Branigan v. Demarest, 160 Atl. 319 (N. J., 1932), is perfectly applicable to the instant case. There a bus had stopped at the intersection of two streets in order to discharge and receive passengers. The plaintiff, who was either the first or second to alight from the bus, passed in front thereof, from right to left and just as she was coming out from the front of the bus into the pedestrian’s lane, she was struck by a taxi owned by the defendant. Plaintiff’s evidence was to the effect that when she started to walk in front of .the bus she looked to the right and when she got to the left side thereof she looked left and at that very moment, when already in the pedestrian’s lane, she was struck by a taxi coming in the same direction as the bus, one foot away from the left side of the latter, at a speed of 20 or 25 miles per hour and without giving warning with the signalling device, as the defendant himself admitted. Based on this evidence, the court dismissed the complaint by virtue of a motion for nonsuit. On appeal, the judgment was affirmed on the ground of contributory negligence. The court recognized plaintiff’s right of way over the defendant — who was going in the same direction as the bus — to cross the street and to expect that the defendant would take every precaution required by the Traffic Act in order to avoid injuring her. But it added that this right of the plaintiff did not relieve her from her legal duty to use reasonable care to avoid being injured by a vehicle the driver of which had disregarded her right of way in passing; that just as the defendant was required to look out for the personal safety of pedestrians crossing in front of the bus, these, in their turn, were required to exercise due care in order to ascertain, before crossing the street, that no vehicle whatsoever, which might injure them, was coming to the left of the bus.
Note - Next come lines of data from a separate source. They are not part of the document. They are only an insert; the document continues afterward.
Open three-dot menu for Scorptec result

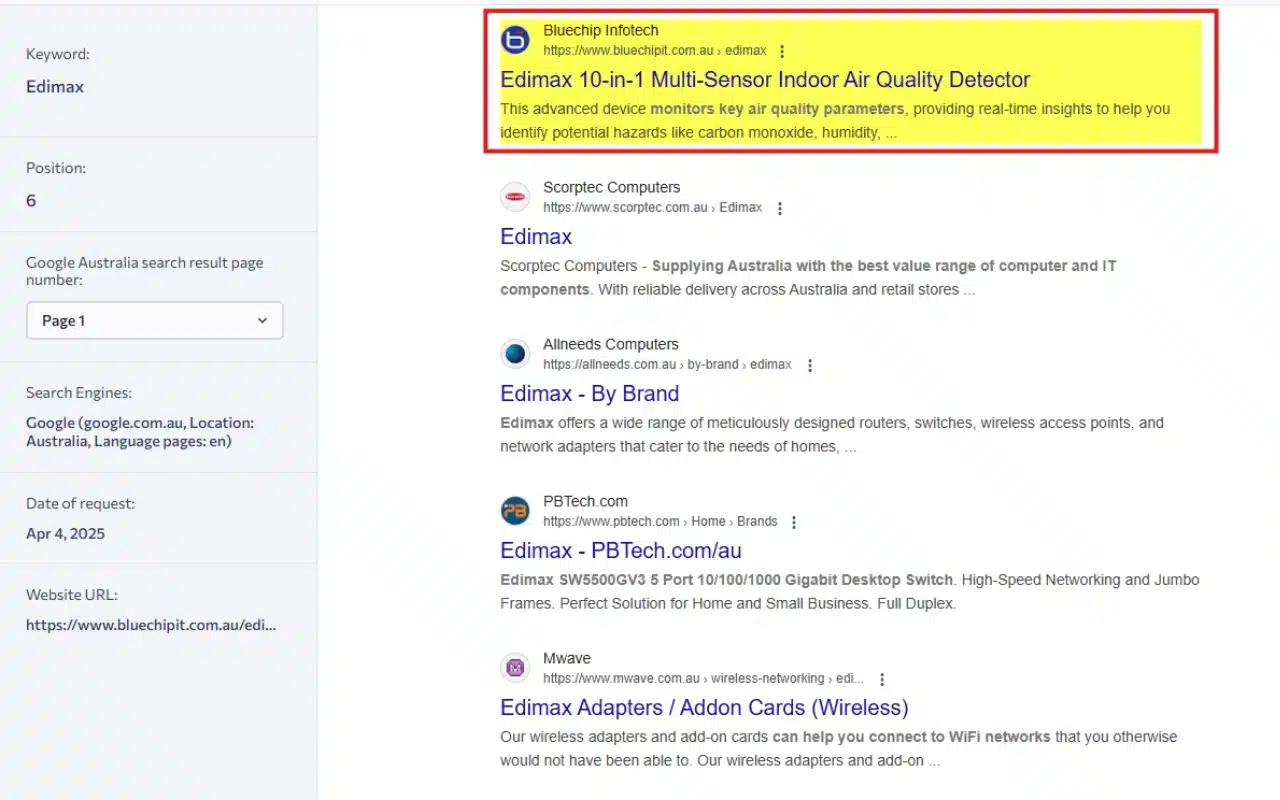tap(780, 208)
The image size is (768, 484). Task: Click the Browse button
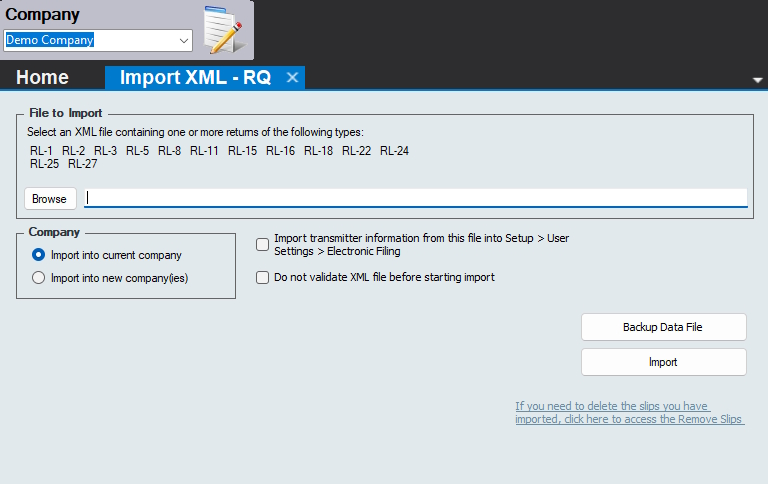point(49,199)
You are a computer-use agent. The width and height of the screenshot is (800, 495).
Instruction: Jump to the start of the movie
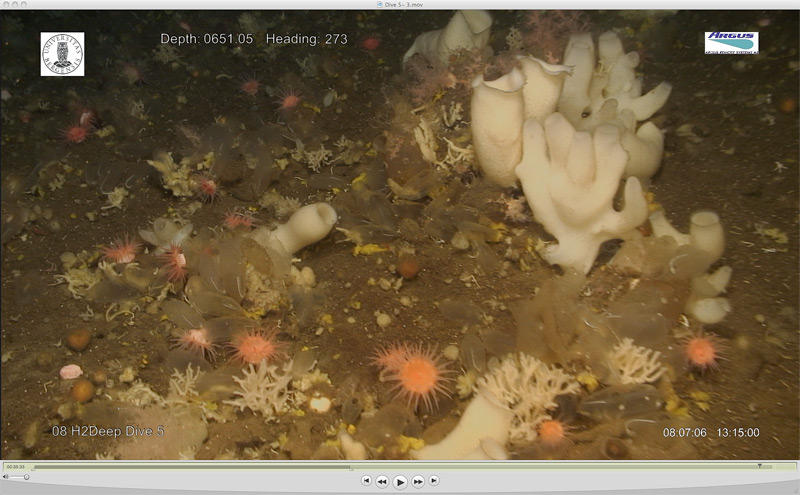(366, 481)

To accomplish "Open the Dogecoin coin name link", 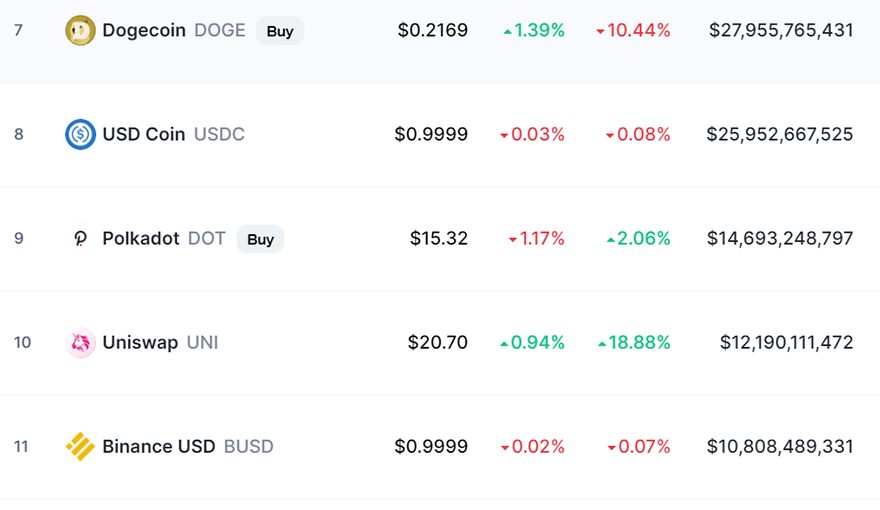I will coord(144,30).
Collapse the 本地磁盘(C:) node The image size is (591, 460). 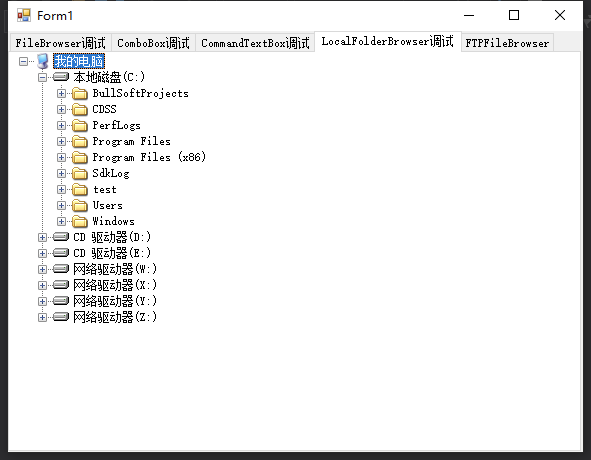[42, 77]
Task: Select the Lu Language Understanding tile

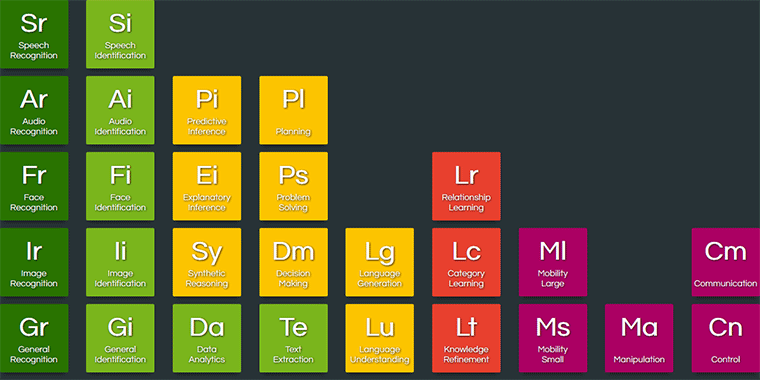Action: point(380,338)
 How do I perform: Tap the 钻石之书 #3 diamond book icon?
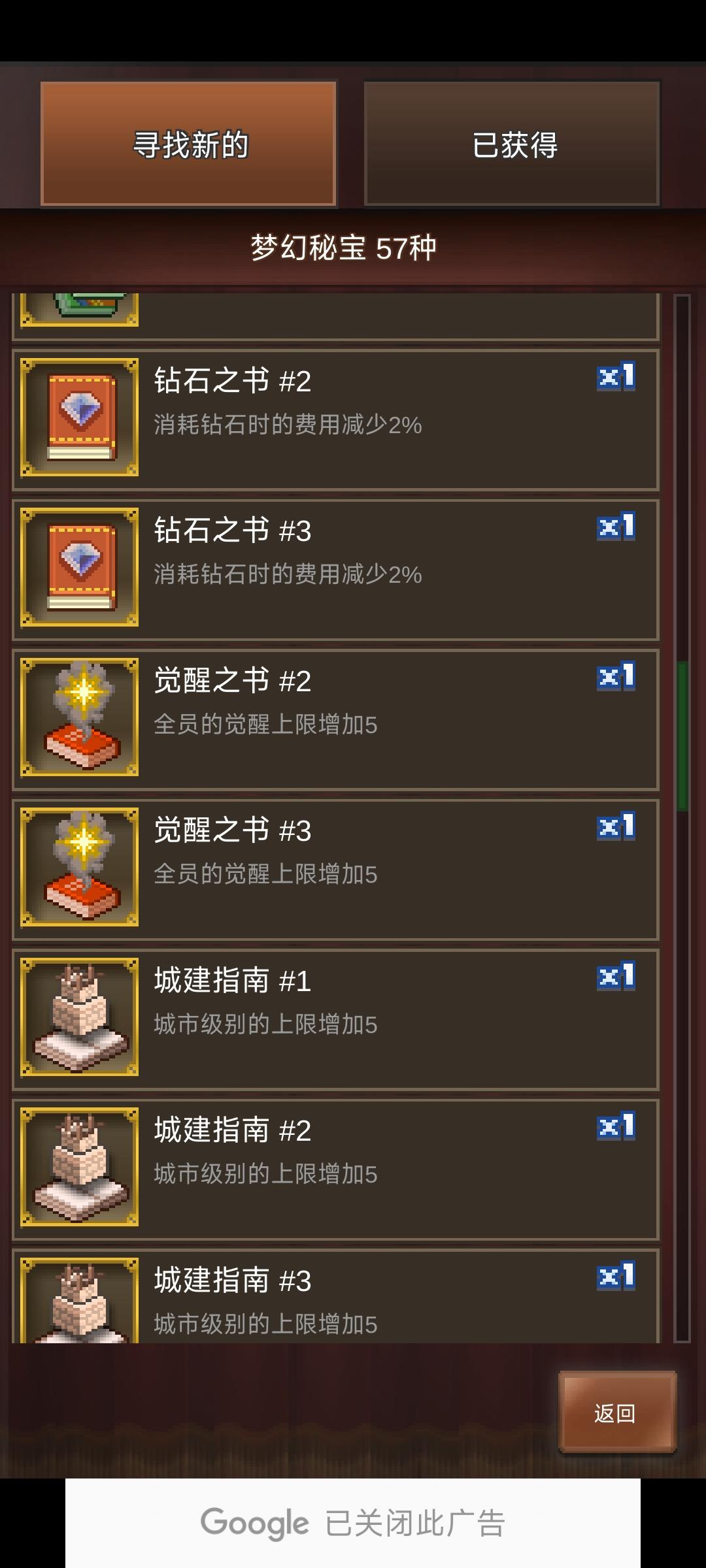(79, 567)
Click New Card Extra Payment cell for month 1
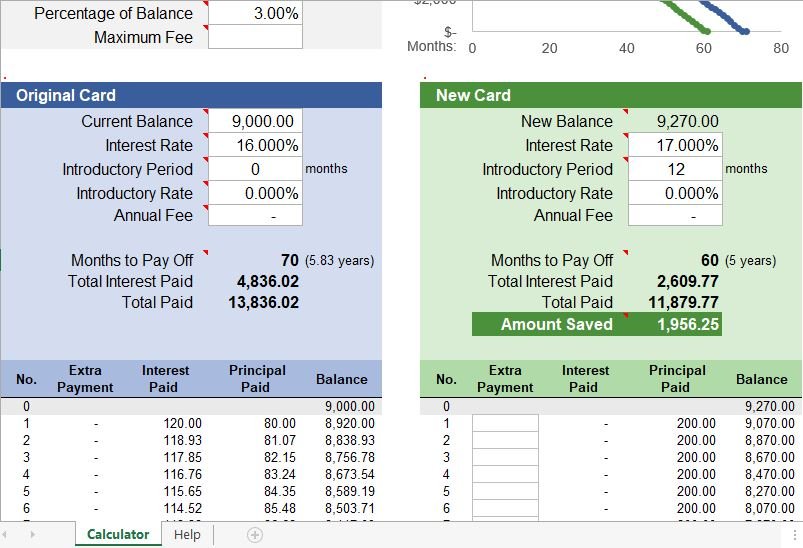The height and width of the screenshot is (548, 803). coord(505,423)
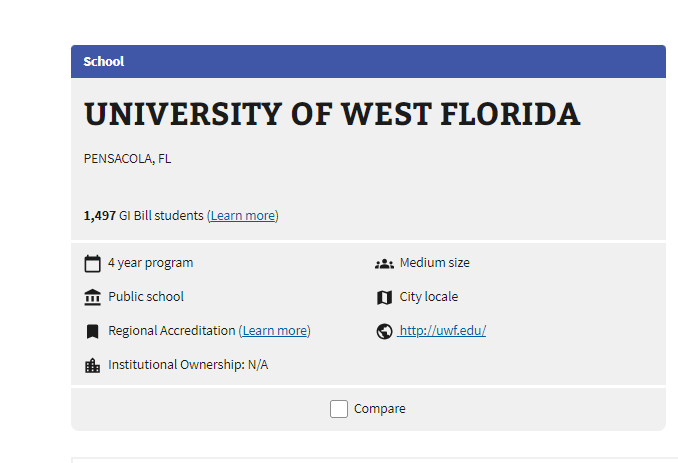This screenshot has width=678, height=463.
Task: Click the institution icon next to Public school
Action: tap(92, 297)
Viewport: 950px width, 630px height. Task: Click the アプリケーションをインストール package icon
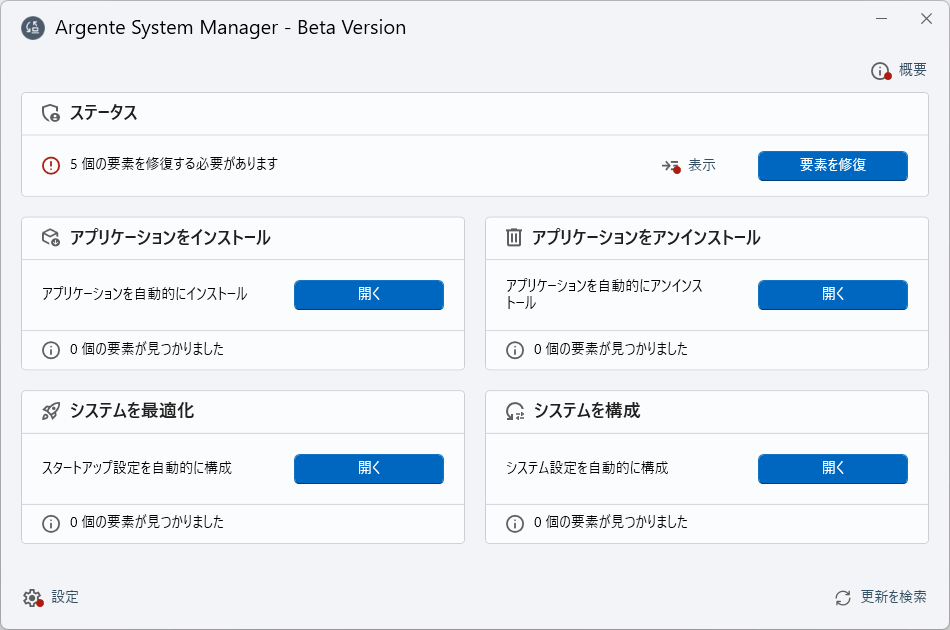(x=51, y=238)
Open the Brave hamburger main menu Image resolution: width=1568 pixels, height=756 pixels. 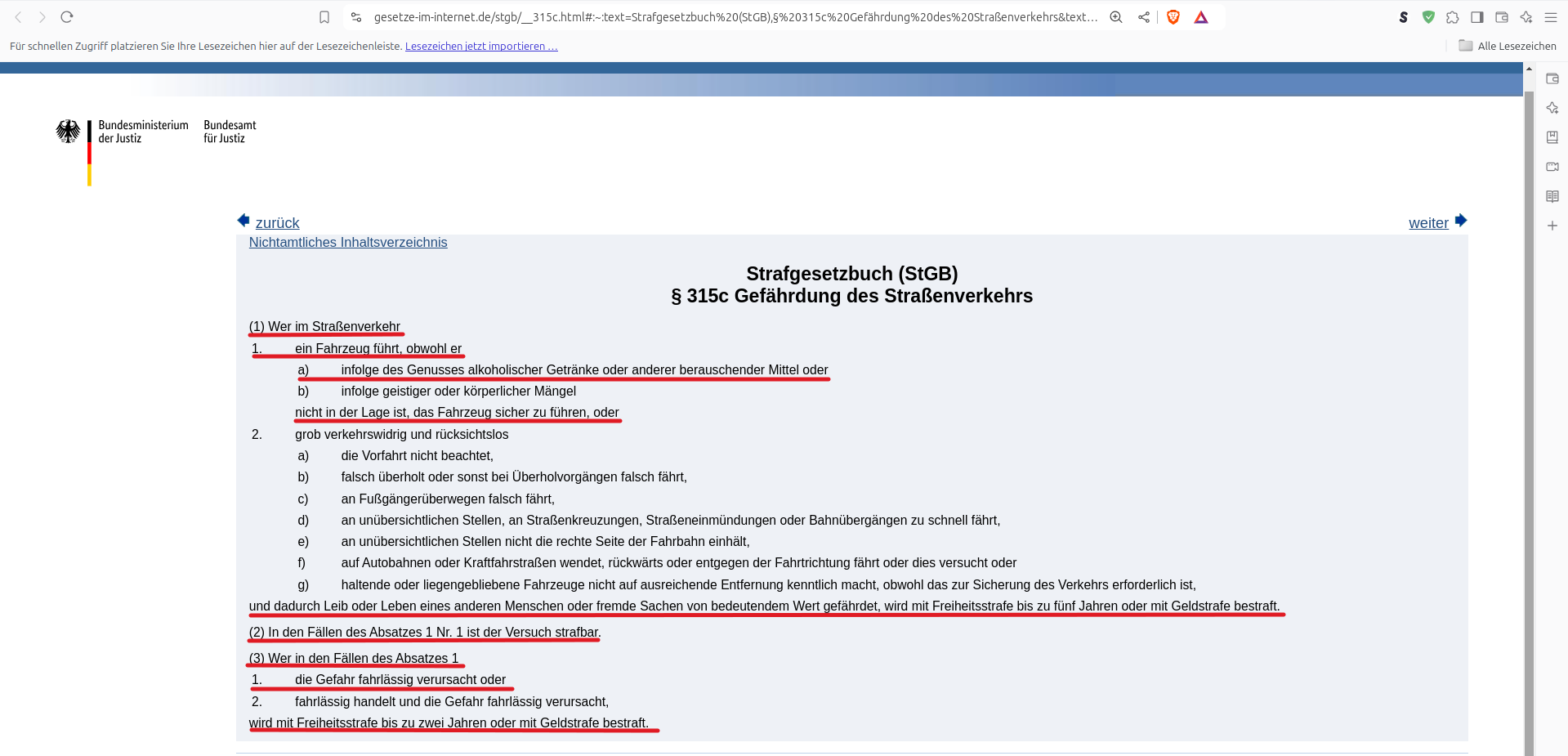(x=1551, y=17)
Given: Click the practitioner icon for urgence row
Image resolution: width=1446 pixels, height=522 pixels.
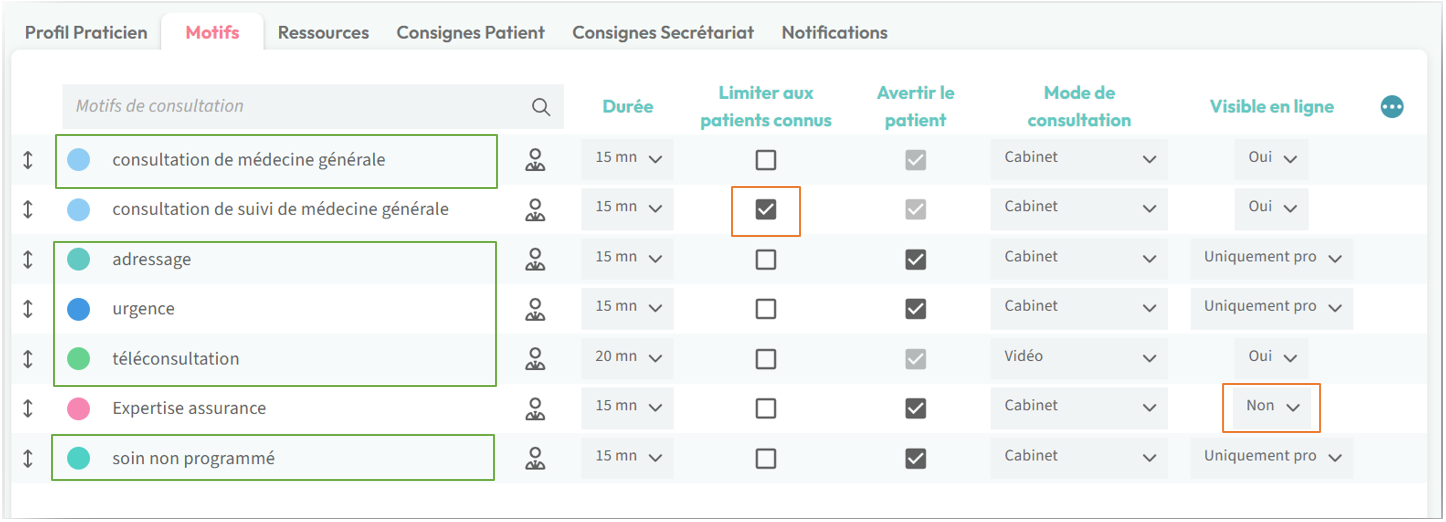Looking at the screenshot, I should coord(536,310).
We agree with the appellant that in the present case the lower court erred in deciding that the accident was due to plaintiff’s exclusive negligence. It can not be doubted that the chauffeur of the Transportation Authority was negligent in failing to give warning with the signalling device; but plaintiff’s negligence in not exercising the care which a reasonable person would have exercised within the circumstances, concurred in said negligence. But as the appeal is taken from the judgment and not from its grounds and the result of the former is correct, it will be affirmed. 
      
       Annotated Code of Mississippi, Title 10, Chapter 3, § 1454.